You are mistaken if you think there is no courtship in an arranged marriage.
I take you word for it.
But let me just add my take.
It is a man's market, the women are a captive audience in the process
From what one of my colleague explained to me, which I may not get right here, but I will try to the best of my recollection , the future groom gets a list about 10 women (complete with photographs and suscint info) deemed suitable by his parents.
Then, future groom goes through an iterative process of elimination via a correspondence , using all communication means at his disposal; including traveling back to India to meet some of the candiates still in the running
The process will end with one lucky chosen woman.
So it seems to me, the parents have already done the initial heavy lifting by assembling the list; the women selected know they are in competition with other women. Making persuasive skills of the future groom in the courtship a negligible factor in the success of the courtship.
I see this as the future groom clearly being in driving seat.
I suspect for these women accept to be on list, they probaly have taken a liking to the man they were presented, maybe not emotional, but still they like what they see.
It would not make sense for a woman to waste time accepting to be on the list if she does not care for the guy.
The rapists in this case were low income jobless delinquents who had nothing going for them. If you have nothing going for you, you won't get a woman.
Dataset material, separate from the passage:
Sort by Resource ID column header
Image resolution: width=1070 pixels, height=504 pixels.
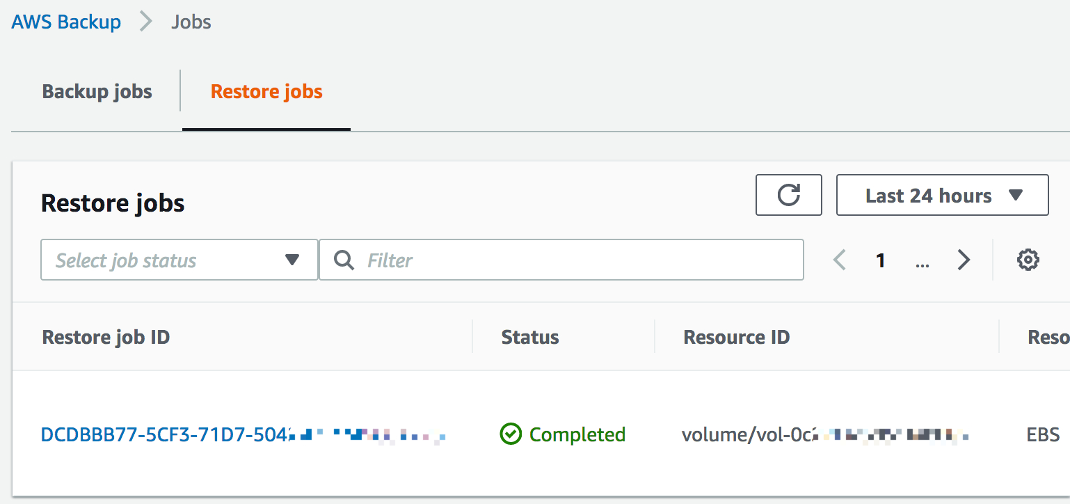point(737,337)
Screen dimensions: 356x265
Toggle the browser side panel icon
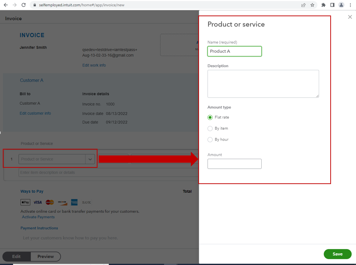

They would have probably done this before and not gotten caught in a group and this alarming confidence in this incident.
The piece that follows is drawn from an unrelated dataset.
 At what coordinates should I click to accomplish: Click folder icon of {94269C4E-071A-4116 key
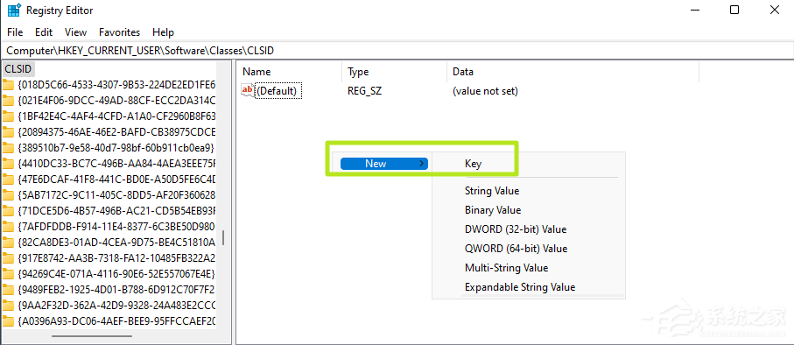click(x=8, y=274)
However, I do agree that education and financial situation play a major role.
But can't women and men of comparable education, income level enter the contract of marriage?
And I think this is where the lack of skill in courtship does the low income yougn men a disservice.
The parent not feeling confident that their sons will find a suitable mate, given his education and income level and the family standing, won't certainly be motivated to try to find one.
So normally, it would be up to the son to look for himself, and naturally he will look within his own social circles.
If that is too simplistic and anthropolgical, slap me.
I know we are veering off the main topic, but it has been informative.